The stock premise of epic fantasy – defeating the Dark Lord to save the kingdom – has always sat awkwardly with me, if only because it so often comes to feel as though the world in question only exists as a setting for that one battle, and not as a realm in its own right… Ultimate confrontations with ancient evil are fine, to be sure, but they don’t lend much to the idea of a world which, left to its own devices, will just be a world: one where good and evil are intermingled in everyday human activity, rather than being the sole province of warring gods and their acolytes.

It’s a view I stand by, and something I think it’s important to remember. More and more often, it feels like arguments about writing in the SFF community – such as the recent Mary Sue debate, for instance – hinge on a fundamental failure to distinguish between bad writing and narrative tropes and decisions exacerbated by bad writing, as though the inclusion of specific ideas, character traits or story-forms  is the real problem, and not, as might actually be the case, the quality of their execution. Point being, I think we’ve started to become a bit too deeply invested in streamlined narratives. We talk about trimming the dead weight from stories the same way one might imagine some shark-smiled management consultant talking about axing the creative department over budgetary concerns; as though the story is a high-profile office in which can be found no room for cheerful, eccentric sentences who wear colourful shirts on Friday and eat all the biscuits at meetings. Stories without foible, indulgence or quirk, but where everything must arrive at 9am sharp in a business suit with a briefcase. In fact, it strikes me as telling that much of the language we use to discuss the improvement of books is simultaneously fat-phobic, sports-centric and corporate. Bad books are flabby, soft and bloated; good books are lean, raw and hard-hitting. Or maybe I’m just projecting.

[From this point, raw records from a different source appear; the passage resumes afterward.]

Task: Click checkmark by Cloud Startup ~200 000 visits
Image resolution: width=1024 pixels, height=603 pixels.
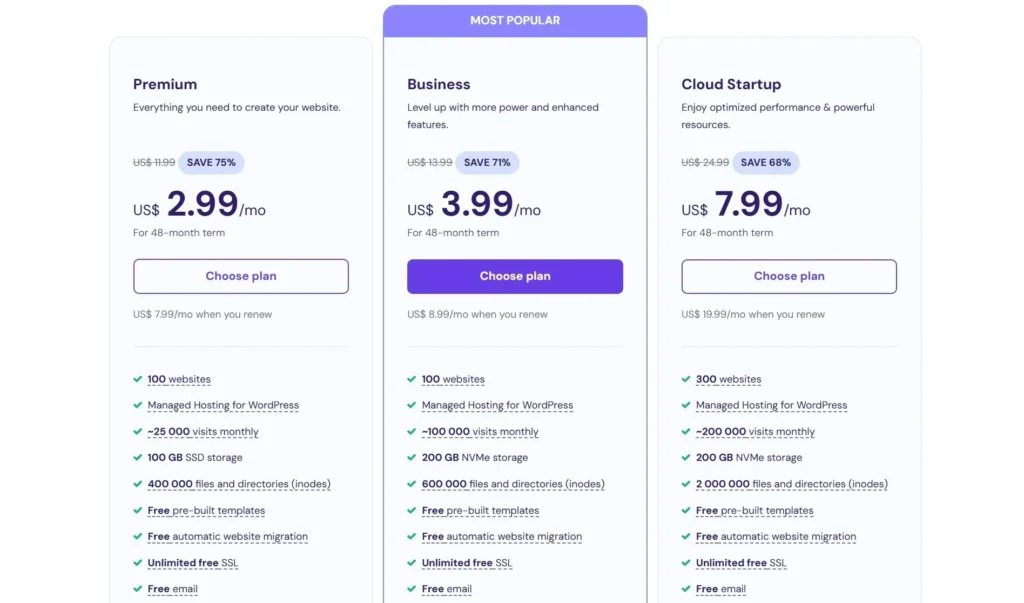Action: 686,432
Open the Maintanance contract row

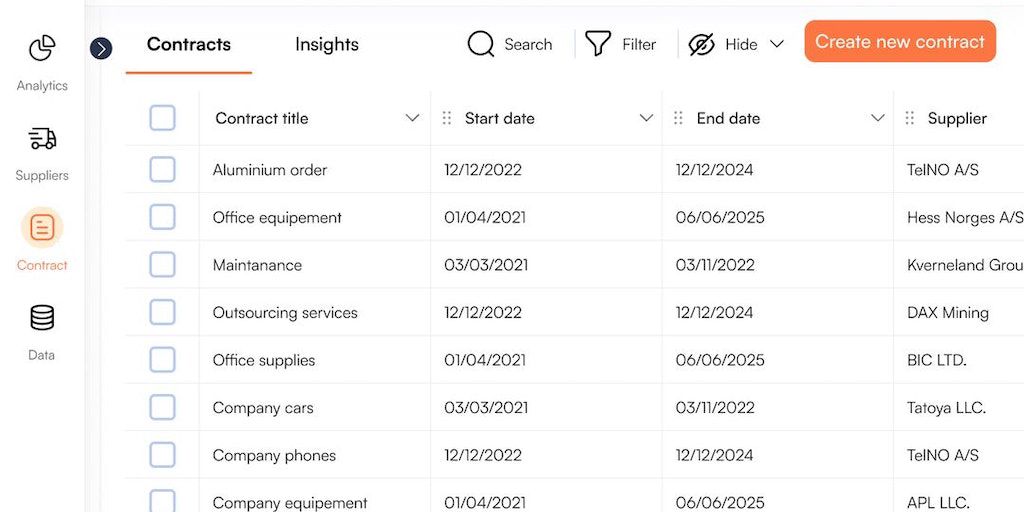point(257,265)
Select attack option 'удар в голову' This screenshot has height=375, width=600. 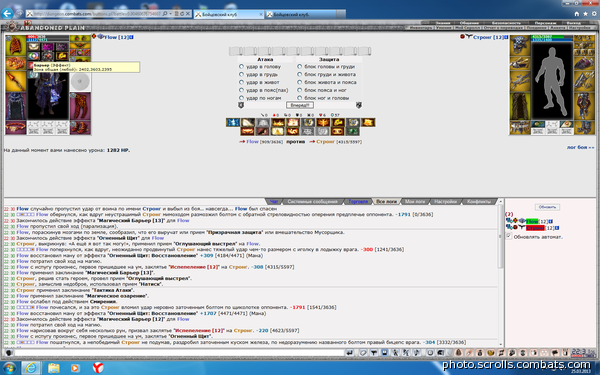point(241,66)
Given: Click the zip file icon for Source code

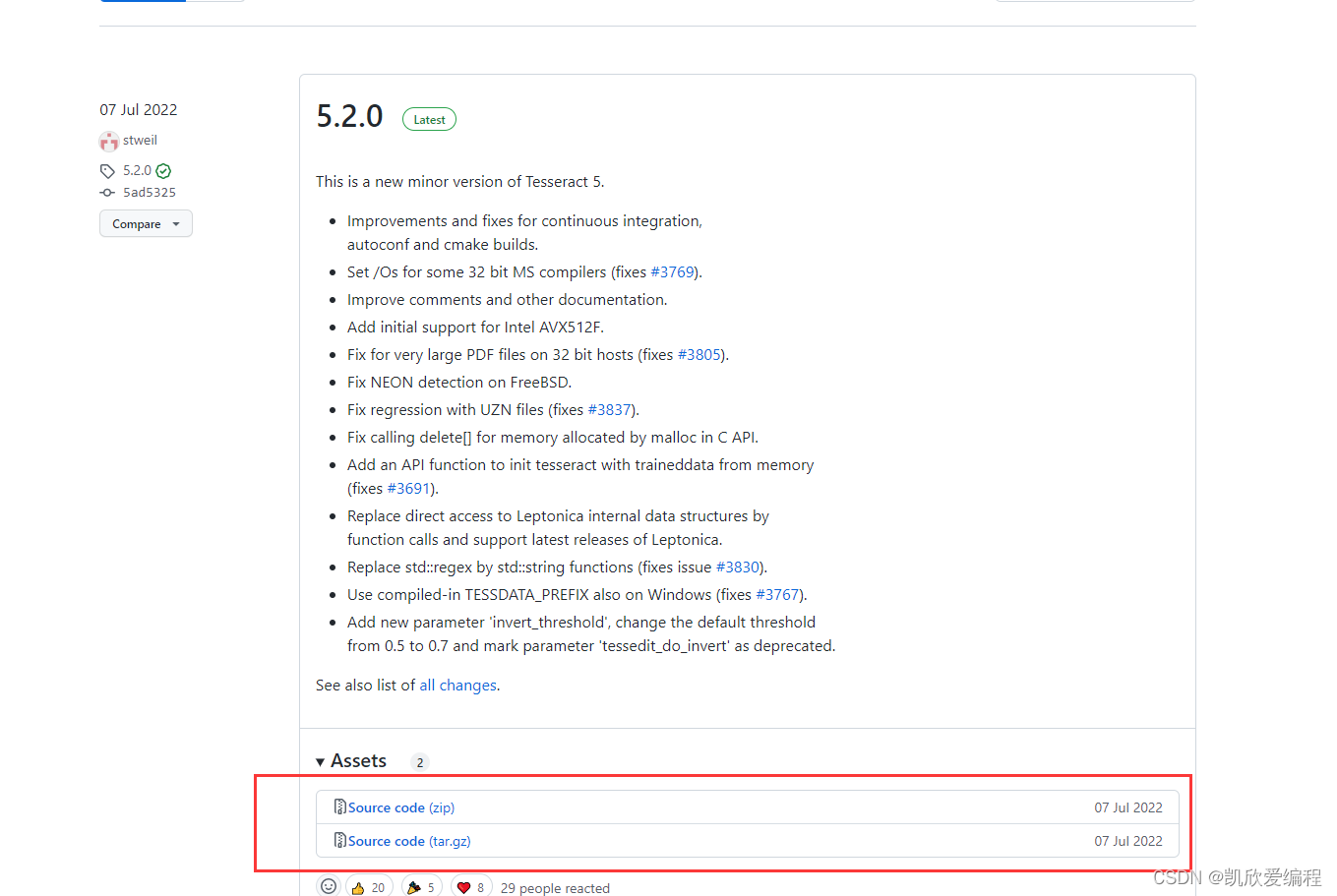Looking at the screenshot, I should (339, 806).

In my own writing, I tend to sit somewhere in the middle of the pantser/plotter continuum, which isn’t particularly unusual. Though I almost always start with a single protagonist as a narrative focal point, my casts invariably grow in the worldbuilding process, and while I do write out copious backstory for my original characters, I’m still frequently surprised when bit-players queen themselves, or when planned protagonists turn out to be happy in the background. I chart my main plot points and narrative arc, but leave everything else to chance – often with unexpected results. Some writers are far more rigid; others are far more lax. But if this blog had a point, it was the realisation that the reason my stories tend to end up with so many main characters is because I inevitably become involved with their backstories. As has been pointed out by innumerable people, every character is the hero of their own adventure – and as I’m now nearly 40,000 words into a new novel, jumping between POVs while wrangling multiple events, this felt like a good time to stop and discuss what that actually means. Thanks to O’Duffy, I’ve come away with a much stronger concept of what backstory is – to me, to others and in general. Thanks to Wendig, I’ve got a sharper idea of how to apply it without turning my story into a swamp of boring detail. And thanks to Bodard, I’ve realised the importance of sprawl – not just in the worlds I already love, but in the creation of my own.